Incrivelmente muitas empresas não se dão conta de que algumas necessidades de controle, ainda que impostas pela autoridade tributária, são benéficas para as empresas. O uso do código de barras impressos nos produtos é uma delas. Não há forma de controlar os estoques se deixarmos a tecnologia à margem de qualquer processo.
Alguns gestores ainda acreditam que usar tecnologia atual é para empresas grandes e com grandes recursos para serem investidos. Ao contrário, atualmente muitas das tecnologias de gestão estão disponíveis e acessíveis a todos. Há algum tempo, ter uma copiadora de documentos era para empresas muito grandes ou para empresas especializadas nesta tarefa. Todavia, atualmente qualquer pessoa que possui uma impressora em casa já detém desta tecnologia.

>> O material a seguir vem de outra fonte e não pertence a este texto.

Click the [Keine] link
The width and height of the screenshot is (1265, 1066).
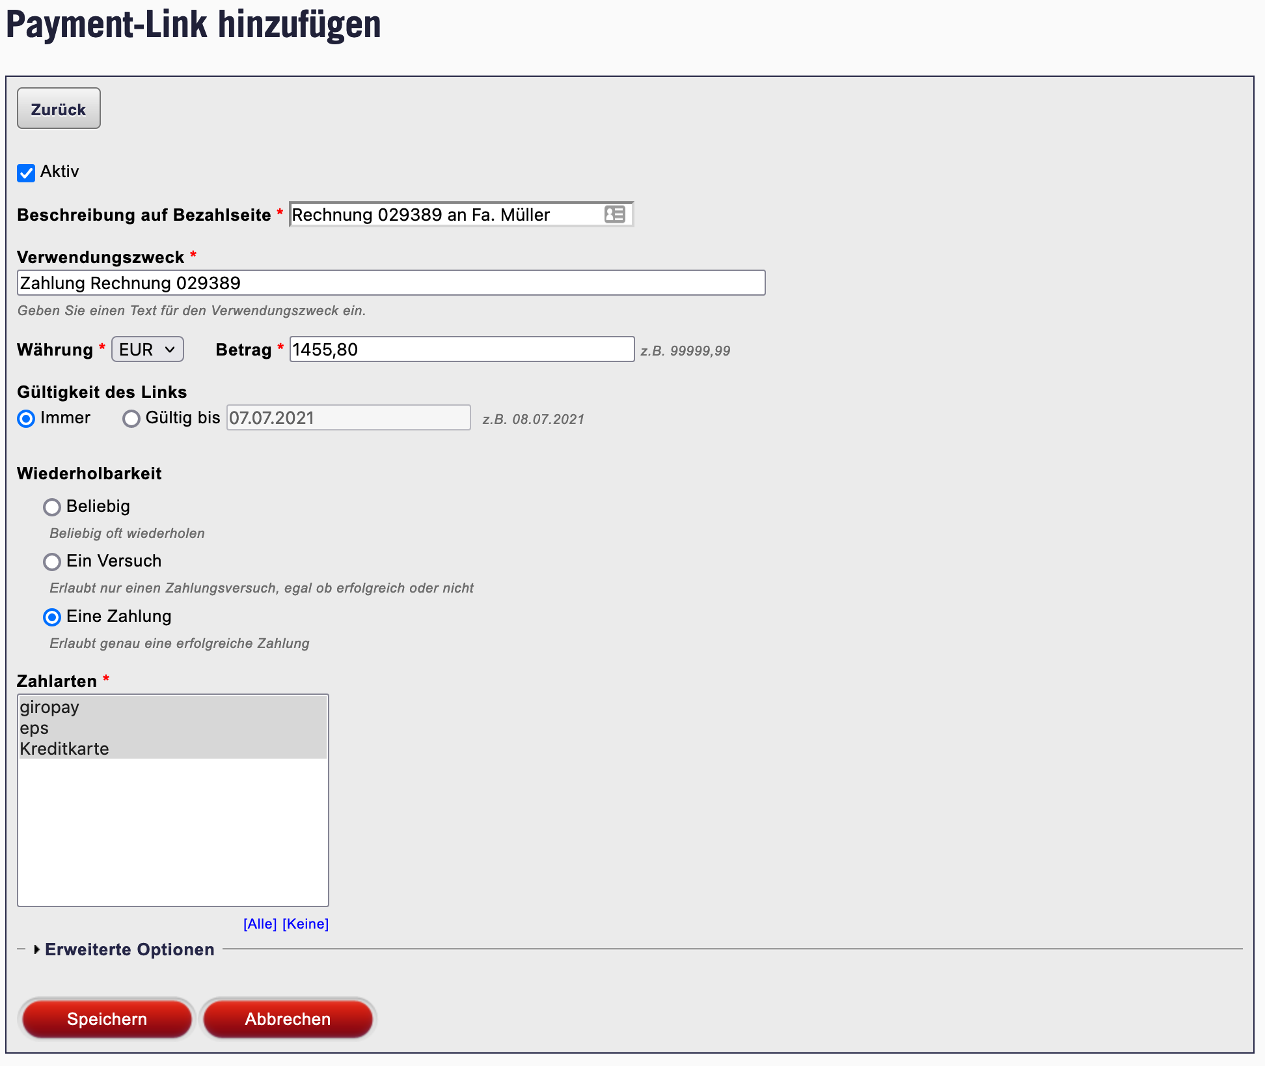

Pois bem, os leitores de códigos de barras e as impressoras acopladas nas balanças dos hipermercados ou nos “botequins da esquina” são bastante precisos e se popularizaram. Os próprios materiais de construção tem sido alvo de uso de códigos de barras. Já vi lojas de ferragens vendendo parafusos avulsos e lendo a informação de uma etiqueta que estava num catálogo no balcão.
Neste cenário não vejo, sinceramente, motivo para que não haja informação do código de barras dos itens comercializados ou produzidos nos sistemas de gestão e sua consequente informação nos documentos fiscais e nas escriturações digitais. Será que alguém ainda acredita que numa fiscalização não seria exigida esta informação – óbvio, para os itens que possuem o GTIN. Será que alguém ainda pensa que poderá comercializar mercadorias sem emissão de documento fiscal em larga escala nos próximos meses?

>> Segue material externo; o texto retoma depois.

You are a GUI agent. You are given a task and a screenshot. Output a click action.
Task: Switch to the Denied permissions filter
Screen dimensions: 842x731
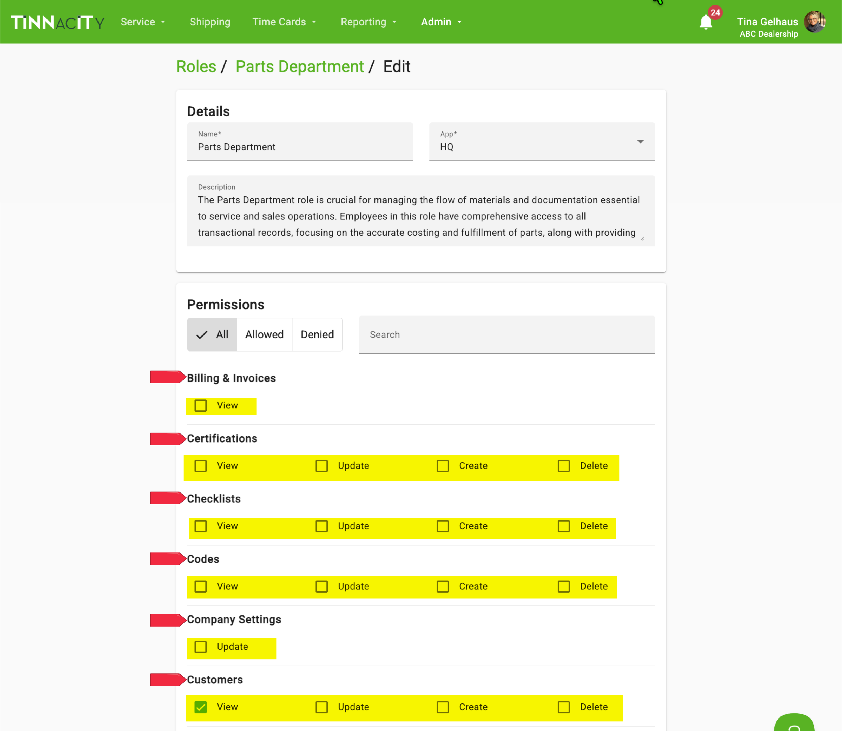tap(317, 334)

A estratégia do Fisco Federal colocada de forma gráfica pelo Coordenador de Fiscalização Iágaro Jung Martins no Fórum SPED Porto Alegre, em abril último, deixou bastante claro que o cruzamento de dados é a forma mais eficaz e rápida para descobrir os desvios. As SEFAZ também têm atuado neste sentido.

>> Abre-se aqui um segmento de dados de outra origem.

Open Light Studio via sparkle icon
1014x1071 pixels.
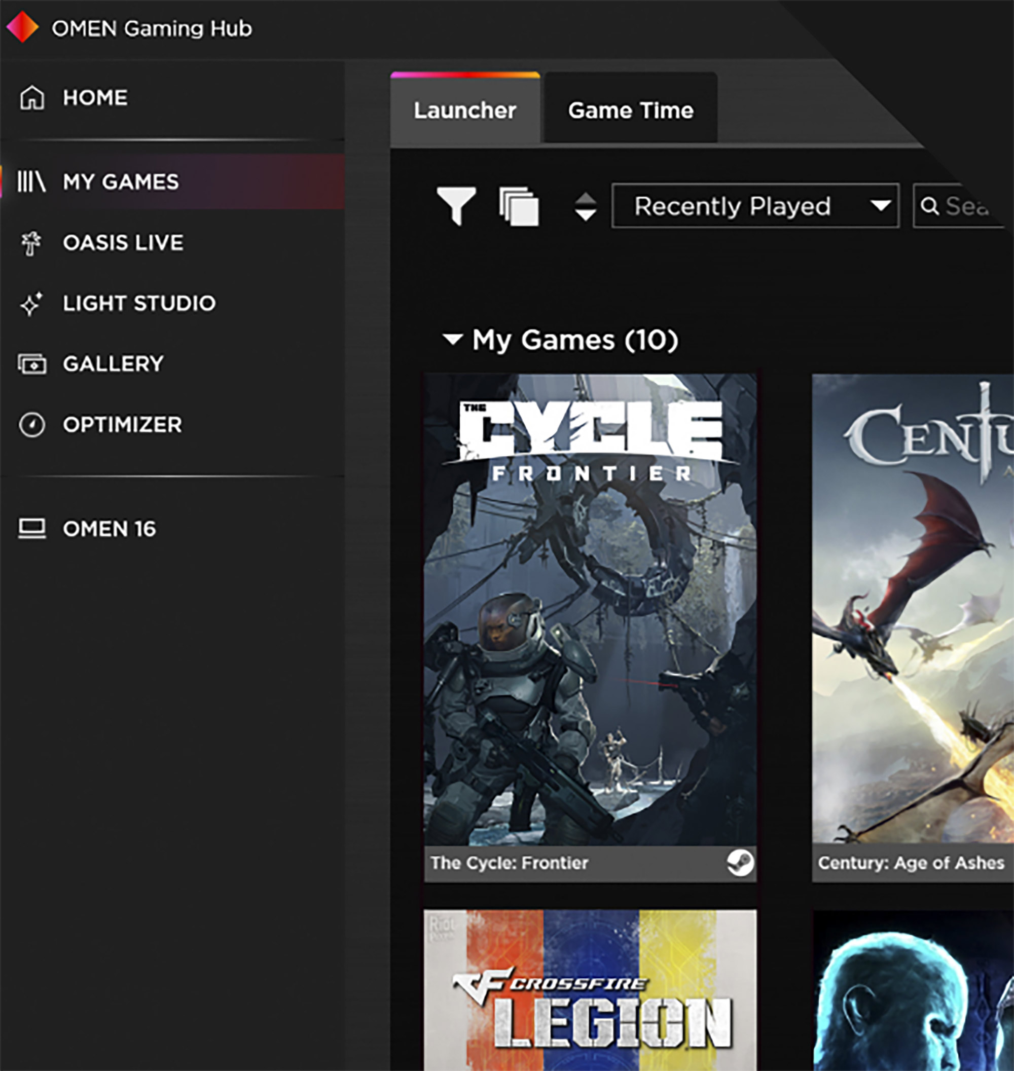[31, 304]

Atualmente, para a resolução do Senado Federal número 13/2012, está mais uma vez explícita a necessidade de informação do GTIN (código de barras). Não há alternativa. É preciso usar o GTIN!
Por fim, recomendo àqueles que geram seus códigos internos pela falta de condições de impressão nos produtos, (como fatiados, seccionados, frutas, verduras, fármacos fracionados, etc.) a pensarem em informar estes códigos em suas operações. Se uma farmácia recebe por semana 20 caixas de um medicamento com 100 drágeas e nunca os vende (não consta nos documentos emitidos), algo deve estar equivocado no seu controle – pelo menos os Fiscos têm o direito de suspeitar e passar a investigar. Imaginem nos casos de industrialização por encomenda, nos quais os produtos de marca própria ganham códigos do varejista.
Concluo mencionando o que o Especialista Edgar Madruga afirmou também no Fórum SPED Porto Alegre: “deverá constar na escrita fiscal do estabelecimento se o produto contiver o GTIN (código de barras), conforme define o Ajuste SINIEF 07/2005 em sua cláusula terceira.”